Stored items:
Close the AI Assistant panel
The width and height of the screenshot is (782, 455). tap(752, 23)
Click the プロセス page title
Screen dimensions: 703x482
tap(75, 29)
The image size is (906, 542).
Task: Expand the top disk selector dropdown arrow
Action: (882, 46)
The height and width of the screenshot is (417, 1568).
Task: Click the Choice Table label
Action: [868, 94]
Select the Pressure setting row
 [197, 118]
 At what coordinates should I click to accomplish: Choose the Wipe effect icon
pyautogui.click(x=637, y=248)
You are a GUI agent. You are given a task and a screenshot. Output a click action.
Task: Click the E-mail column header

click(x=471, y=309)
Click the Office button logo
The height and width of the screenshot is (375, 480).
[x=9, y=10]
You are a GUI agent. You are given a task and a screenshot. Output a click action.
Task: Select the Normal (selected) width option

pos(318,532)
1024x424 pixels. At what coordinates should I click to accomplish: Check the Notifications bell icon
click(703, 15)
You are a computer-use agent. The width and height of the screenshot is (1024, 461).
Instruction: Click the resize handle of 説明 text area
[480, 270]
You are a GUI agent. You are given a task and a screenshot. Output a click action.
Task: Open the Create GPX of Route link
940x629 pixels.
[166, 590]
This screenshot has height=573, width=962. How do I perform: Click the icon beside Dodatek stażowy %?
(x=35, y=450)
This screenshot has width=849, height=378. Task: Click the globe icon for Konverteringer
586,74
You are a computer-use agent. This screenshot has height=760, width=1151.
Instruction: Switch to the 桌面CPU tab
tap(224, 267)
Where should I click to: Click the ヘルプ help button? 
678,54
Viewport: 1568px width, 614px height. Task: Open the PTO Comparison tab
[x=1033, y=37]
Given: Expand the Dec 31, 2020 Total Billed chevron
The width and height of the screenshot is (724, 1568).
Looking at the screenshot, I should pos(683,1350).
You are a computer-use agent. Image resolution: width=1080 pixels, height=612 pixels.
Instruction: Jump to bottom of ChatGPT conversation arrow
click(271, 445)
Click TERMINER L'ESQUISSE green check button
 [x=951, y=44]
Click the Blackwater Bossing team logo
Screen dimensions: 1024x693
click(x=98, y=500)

**What this task involves**
Gather every line of the records above that contains the word "accomplish", matching case exactly.

**Right answer**
 At what coordinates should I click to accomplish: Choose the Wipe effect icon
1024x424 pixels. At what coordinates should I click to accomplish: Check the Notifications bell icon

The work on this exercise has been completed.